Now, the recent parliamentary review emphasised the role that new technologies can play in providing treatment closer to home, with the emphasis on preventative health through earlier diagnosis. Both of those examples that I've given today are cases where our NHS, I believe, should be far more proactive in adopting new technology to achieve these ends. Waiting for NICE, which has a lengthy workload and can't possibly remain up to date with everything, is going to become a bigger problem over time. So, will you look, therefore, at reassessing the approach your Government is taking to the earliest possible introduction of technology to ensure that treatment in Wales can remain or be at the cutting edge, and that patients in Wales get the very best treatment possible?

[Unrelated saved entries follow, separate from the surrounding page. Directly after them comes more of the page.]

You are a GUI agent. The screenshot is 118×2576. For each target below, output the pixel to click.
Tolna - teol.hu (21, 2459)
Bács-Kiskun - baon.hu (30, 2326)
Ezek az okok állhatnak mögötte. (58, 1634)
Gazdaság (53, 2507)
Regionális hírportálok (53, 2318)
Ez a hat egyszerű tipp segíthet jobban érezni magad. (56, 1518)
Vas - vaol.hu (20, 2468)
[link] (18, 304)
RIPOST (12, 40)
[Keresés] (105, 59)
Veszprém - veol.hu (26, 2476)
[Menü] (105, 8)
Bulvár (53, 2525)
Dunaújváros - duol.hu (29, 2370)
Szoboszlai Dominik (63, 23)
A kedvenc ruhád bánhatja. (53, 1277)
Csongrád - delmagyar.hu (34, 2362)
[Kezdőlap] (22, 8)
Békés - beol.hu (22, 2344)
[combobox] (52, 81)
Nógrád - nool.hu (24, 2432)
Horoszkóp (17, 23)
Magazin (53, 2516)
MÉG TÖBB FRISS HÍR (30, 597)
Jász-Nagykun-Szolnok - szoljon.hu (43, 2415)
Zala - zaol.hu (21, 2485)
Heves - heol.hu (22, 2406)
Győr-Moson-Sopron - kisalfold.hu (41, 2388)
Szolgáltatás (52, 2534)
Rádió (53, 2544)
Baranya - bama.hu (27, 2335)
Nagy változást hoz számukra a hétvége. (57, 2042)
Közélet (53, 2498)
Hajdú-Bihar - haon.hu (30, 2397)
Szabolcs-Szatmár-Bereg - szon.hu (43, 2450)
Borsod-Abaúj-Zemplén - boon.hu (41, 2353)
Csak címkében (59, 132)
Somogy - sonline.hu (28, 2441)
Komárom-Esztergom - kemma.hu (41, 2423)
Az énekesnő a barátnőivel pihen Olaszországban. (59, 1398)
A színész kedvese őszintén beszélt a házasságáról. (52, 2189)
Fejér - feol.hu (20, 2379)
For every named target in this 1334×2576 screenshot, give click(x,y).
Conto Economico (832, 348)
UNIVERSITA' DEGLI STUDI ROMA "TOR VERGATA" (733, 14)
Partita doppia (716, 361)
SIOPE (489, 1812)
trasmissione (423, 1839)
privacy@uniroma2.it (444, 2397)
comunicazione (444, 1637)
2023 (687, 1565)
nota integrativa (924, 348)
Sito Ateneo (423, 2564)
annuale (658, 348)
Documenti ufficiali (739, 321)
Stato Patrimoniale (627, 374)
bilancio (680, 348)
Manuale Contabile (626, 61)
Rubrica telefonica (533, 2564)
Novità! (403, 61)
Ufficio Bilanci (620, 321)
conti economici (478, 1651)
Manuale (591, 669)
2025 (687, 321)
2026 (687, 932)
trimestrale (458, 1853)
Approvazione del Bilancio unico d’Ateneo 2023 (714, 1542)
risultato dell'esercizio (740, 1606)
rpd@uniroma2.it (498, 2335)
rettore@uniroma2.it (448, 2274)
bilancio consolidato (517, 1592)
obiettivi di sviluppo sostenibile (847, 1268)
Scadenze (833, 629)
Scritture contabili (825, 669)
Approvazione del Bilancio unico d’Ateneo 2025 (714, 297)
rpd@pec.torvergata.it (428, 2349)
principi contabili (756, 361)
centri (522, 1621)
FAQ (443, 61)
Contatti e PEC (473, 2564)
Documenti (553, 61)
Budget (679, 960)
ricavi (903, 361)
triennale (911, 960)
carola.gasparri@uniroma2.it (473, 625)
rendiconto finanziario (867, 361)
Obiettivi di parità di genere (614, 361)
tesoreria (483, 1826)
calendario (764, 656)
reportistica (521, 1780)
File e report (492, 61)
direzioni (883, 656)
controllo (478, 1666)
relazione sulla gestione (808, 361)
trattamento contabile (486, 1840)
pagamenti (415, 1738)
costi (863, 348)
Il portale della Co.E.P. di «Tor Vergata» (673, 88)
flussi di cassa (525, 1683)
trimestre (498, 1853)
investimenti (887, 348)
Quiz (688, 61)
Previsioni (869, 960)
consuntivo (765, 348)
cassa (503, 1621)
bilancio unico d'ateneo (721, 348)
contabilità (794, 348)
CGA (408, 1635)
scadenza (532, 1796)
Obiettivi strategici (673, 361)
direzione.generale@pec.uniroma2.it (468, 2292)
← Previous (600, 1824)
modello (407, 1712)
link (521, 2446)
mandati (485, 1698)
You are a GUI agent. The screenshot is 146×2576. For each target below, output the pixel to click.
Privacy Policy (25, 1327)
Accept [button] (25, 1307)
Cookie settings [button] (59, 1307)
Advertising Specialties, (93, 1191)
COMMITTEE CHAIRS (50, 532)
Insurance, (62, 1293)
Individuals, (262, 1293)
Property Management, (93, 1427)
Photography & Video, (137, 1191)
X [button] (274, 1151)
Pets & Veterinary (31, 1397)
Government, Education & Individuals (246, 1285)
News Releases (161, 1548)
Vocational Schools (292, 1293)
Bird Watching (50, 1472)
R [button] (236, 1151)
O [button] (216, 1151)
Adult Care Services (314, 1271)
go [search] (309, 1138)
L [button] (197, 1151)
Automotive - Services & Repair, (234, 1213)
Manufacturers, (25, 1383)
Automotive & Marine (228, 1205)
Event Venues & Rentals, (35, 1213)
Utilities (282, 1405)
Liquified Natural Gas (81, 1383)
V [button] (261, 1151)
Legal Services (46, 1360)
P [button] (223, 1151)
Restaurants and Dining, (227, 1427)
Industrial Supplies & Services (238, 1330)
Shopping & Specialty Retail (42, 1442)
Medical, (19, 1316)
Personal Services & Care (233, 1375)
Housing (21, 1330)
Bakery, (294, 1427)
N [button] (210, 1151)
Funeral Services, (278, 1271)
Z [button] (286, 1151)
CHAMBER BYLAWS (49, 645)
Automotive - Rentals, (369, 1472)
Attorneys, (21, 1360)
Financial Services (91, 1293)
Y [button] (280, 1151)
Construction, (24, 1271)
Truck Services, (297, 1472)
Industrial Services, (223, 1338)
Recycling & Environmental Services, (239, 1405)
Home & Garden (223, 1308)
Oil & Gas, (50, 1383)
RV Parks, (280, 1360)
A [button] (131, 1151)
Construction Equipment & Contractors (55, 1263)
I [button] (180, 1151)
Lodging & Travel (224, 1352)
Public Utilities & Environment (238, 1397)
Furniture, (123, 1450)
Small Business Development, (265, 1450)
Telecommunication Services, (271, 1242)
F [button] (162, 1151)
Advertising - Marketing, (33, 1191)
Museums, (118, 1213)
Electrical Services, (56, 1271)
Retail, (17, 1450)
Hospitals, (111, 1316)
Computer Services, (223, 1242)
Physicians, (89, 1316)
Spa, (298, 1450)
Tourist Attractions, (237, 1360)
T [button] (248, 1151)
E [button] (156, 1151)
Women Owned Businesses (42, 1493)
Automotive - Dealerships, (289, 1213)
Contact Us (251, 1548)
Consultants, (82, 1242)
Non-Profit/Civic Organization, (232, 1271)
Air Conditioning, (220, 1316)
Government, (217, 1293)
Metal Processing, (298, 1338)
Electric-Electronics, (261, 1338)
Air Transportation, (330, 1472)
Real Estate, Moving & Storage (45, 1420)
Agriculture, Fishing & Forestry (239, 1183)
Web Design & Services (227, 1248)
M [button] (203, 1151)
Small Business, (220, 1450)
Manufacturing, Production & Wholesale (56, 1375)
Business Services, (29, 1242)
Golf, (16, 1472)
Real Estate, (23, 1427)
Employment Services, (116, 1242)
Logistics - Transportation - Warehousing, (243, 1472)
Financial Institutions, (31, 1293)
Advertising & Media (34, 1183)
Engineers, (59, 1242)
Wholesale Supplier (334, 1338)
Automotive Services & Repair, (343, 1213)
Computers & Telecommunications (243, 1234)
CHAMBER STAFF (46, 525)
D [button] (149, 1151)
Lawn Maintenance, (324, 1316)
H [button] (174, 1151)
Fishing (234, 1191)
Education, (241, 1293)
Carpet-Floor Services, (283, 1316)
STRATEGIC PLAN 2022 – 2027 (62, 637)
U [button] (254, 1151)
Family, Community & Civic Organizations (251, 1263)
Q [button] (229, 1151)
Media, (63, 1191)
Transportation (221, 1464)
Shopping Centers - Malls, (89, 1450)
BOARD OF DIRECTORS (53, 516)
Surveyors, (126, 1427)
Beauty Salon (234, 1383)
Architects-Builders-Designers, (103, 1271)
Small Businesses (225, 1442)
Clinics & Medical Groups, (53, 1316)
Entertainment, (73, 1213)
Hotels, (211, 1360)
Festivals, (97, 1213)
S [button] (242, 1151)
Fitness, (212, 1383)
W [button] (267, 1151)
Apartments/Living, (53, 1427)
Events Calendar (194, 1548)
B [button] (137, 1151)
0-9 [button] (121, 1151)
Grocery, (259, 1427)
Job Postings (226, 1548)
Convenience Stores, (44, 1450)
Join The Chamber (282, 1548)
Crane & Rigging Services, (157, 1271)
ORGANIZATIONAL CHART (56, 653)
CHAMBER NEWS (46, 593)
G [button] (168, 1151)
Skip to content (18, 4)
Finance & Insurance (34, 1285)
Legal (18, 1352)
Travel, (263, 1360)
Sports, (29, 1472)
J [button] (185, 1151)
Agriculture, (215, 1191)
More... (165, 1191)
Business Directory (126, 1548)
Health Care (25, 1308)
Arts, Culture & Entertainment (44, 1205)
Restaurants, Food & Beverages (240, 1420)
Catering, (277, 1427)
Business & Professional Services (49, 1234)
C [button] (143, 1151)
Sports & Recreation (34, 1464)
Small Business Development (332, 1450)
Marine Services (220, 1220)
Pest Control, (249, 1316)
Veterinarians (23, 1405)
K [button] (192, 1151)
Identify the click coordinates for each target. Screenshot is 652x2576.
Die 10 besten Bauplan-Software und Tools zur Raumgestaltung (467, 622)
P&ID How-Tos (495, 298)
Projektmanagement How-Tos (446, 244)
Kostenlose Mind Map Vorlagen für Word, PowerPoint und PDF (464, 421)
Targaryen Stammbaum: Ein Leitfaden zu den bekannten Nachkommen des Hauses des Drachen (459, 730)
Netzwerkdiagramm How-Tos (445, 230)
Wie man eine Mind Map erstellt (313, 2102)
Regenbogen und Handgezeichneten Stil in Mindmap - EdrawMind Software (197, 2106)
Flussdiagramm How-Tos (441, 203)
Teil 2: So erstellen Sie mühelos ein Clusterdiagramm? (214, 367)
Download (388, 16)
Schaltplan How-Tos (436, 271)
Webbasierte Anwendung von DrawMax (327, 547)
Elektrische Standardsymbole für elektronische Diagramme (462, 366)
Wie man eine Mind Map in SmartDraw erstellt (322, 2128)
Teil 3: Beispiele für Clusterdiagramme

We've actually got Health Technology Wales to do just that, Deputy Presiding Officer, in the same way we have the All Wales Medicines Strategy Group to allow us to have faster access to, actually, properly appraising new medicines as well. So, we do have a process that is available to us on new technology as opposed to new medicine. And, with respect, the clinical consensus that we could get on the mpMRI could be delivered in the here and now by the Welsh urology board if they provided that advice to us. If they provided that clinical consensus, we'd have a different place to act.
It's fine for politicians to be persuaded about what they think is right, but, actually, I think to run this significant public service we do need to have proper clinical consensus on the appropriate way forward. We have means to do that already, but I'm always interested if we can improve the way in which we make those choices, because part of my regular frustration—and it is borne out by the parliamentary review and the plan we have—is that changing the way our healthcare system delivers and improves is far too slow. So, that is why the twin aims are to have pace and scale in the change and transformation that we all recognise needs to take place.